→ **WHAT THE TASK ASKS**
Rewrite every item below with "Pharma" changed to "Chemical" each time it occurs and nothing else altered. Leave the pictures out.
--------------------------------
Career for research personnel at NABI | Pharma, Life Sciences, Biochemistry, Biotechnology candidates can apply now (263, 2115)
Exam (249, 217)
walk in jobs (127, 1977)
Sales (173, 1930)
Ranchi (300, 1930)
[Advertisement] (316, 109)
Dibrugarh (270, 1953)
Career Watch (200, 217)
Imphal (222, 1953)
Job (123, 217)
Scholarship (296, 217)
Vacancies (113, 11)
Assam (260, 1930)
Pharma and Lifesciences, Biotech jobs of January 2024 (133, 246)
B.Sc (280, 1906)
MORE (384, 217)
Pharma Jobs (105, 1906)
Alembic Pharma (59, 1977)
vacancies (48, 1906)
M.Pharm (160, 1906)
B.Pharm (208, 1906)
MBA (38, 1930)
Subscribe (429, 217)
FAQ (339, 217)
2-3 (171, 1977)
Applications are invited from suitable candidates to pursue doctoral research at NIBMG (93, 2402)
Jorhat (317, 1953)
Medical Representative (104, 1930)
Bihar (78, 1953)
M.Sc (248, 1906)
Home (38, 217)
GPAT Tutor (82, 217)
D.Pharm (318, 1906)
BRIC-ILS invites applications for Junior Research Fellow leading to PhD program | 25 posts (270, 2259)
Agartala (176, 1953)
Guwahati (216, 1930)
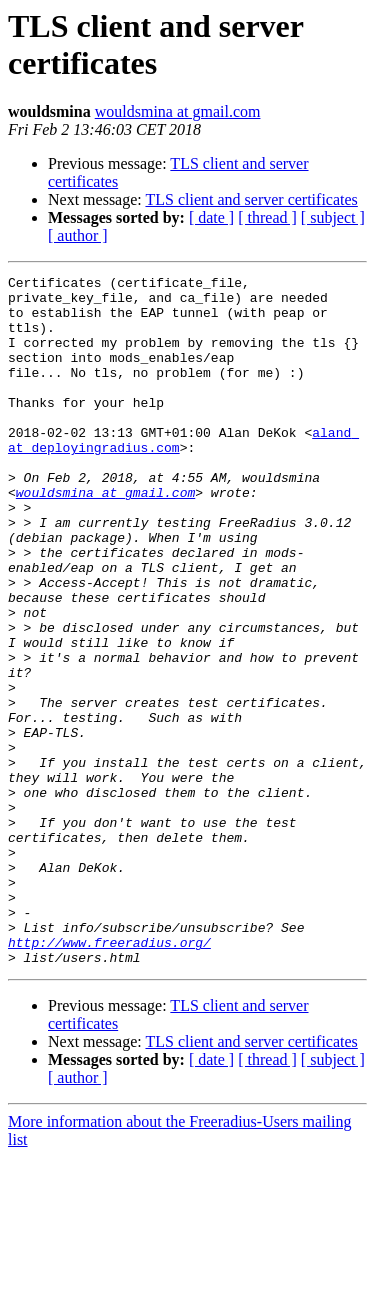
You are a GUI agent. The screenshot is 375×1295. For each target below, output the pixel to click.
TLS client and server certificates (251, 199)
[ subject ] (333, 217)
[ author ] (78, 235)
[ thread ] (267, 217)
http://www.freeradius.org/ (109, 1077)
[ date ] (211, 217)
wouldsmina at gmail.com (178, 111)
--------------------------------
→ **CORRECT OUTPUT**
Career for research personnel at NABI | Chemical, Life Sciences, Biochemistry, Biotechnology candidates can apply now (263, 2115)
Exam (249, 217)
walk in jobs (127, 1977)
Sales (173, 1930)
Ranchi (300, 1930)
[Advertisement] (316, 109)
Dibrugarh (270, 1953)
Career Watch (200, 217)
Imphal (222, 1953)
Job (123, 217)
Scholarship (296, 217)
Vacancies (113, 11)
Assam (260, 1930)
Chemical and Lifesciences, Biotech jobs of January 2024 (133, 246)
B.Sc (280, 1906)
MORE (384, 217)
Chemical Jobs (105, 1906)
Alembic Chemical (59, 1977)
vacancies (48, 1906)
M.Pharm (160, 1906)
B.Pharm (208, 1906)
MBA (38, 1930)
Subscribe (429, 217)
FAQ (339, 217)
2-3 (171, 1977)
Applications are invited from suitable candidates to pursue doctoral research at NIBMG (93, 2402)
Jorhat (317, 1953)
Medical Representative (104, 1930)
Bihar (78, 1953)
M.Sc (248, 1906)
Home (38, 217)
GPAT Tutor (82, 217)
D.Pharm (318, 1906)
BRIC-ILS invites applications for Junior Research Fellow leading to PhD program | 25 posts (270, 2259)
Agartala (176, 1953)
Guwahati (216, 1930)
You are a GUI agent. The screenshot is 375×1295. For each target below, output the pixel to click.
TLS client and server certificates (251, 199)
[ subject ] (333, 217)
[ author ] (78, 235)
[ thread ] (267, 217)
http://www.freeradius.org/ (109, 1077)
[ date ] (211, 217)
wouldsmina at gmail.com (178, 111)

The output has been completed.